— Start of Passage given —
This
opinion will be unpublished and
may not be
cited except as provided by
Minn.
Stat. § 480A.08, subd. 3 (1998).
STATE OF
MINNESOTA
IN COURT OF
APPEALS
C5-99-1660
In Re the Marriage of:
Billie A. Berg, petitioner,
Appellant,
vs.
James E. Berg,
Respondent.
Filed April
25, 2000
Affirmed in part; appeal dismissed
in part
Randall,
Judge
Polk County District Court
File
No. F0-98-965
Patti J. Jensen, Lindquist, Jeffrey & Jensen, P.A.,
610 Second Avenue Northeast, P.O. Box 329, East Grand Forks, MN 56721 (for appellant)
Jeffrey S. Remick, Odland, Fitzgerald, Reynolds, Remick
& Widseth, P.L.L.P., 201 1/2 North Broadway, P.O. Box 457, Crookston, MN
56716 (for respondent)
Considered
and decided by Toussaint, Chief Judge, Randall,
Judge, and Amundson, Judge.
— End of Passage given —
— Start of Extracted entries —
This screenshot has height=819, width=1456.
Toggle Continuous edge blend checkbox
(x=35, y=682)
— End of Extracted entries —
— Start of Extracted entries —
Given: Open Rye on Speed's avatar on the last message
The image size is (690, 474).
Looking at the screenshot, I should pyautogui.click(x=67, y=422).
— End of Extracted entries —
— Start of Extracted entries —
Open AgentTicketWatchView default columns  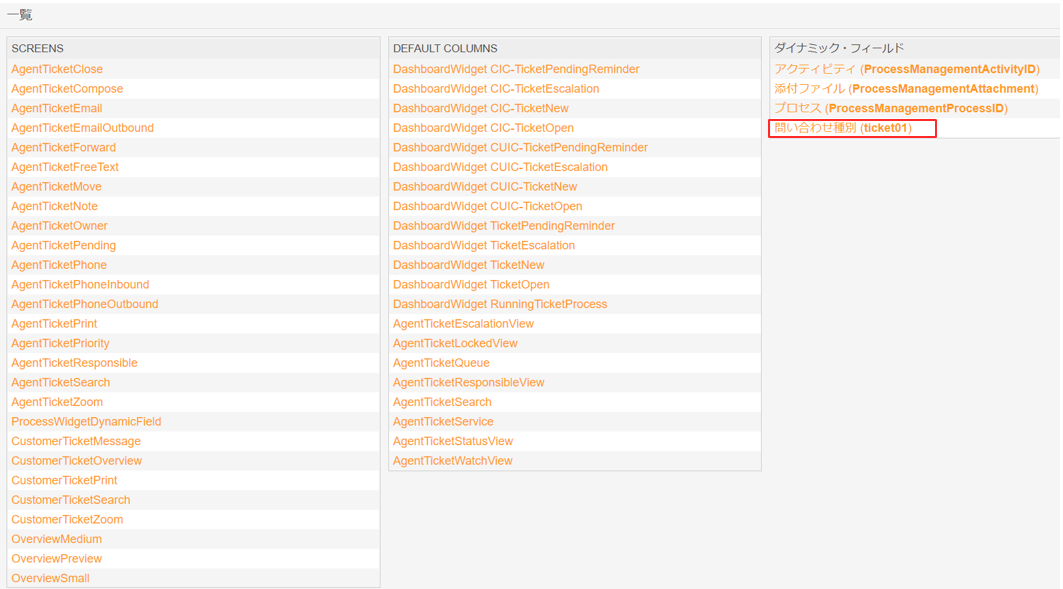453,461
— End of Extracted entries —
Problem >>
Which judges does the opinion header name as having considered and decided the case? List each with the title it gives. Rely on the opinion header alone.

Complete response >>
- Toussaint, Chief Judge
- Randall, Judge
- Amundson, Judge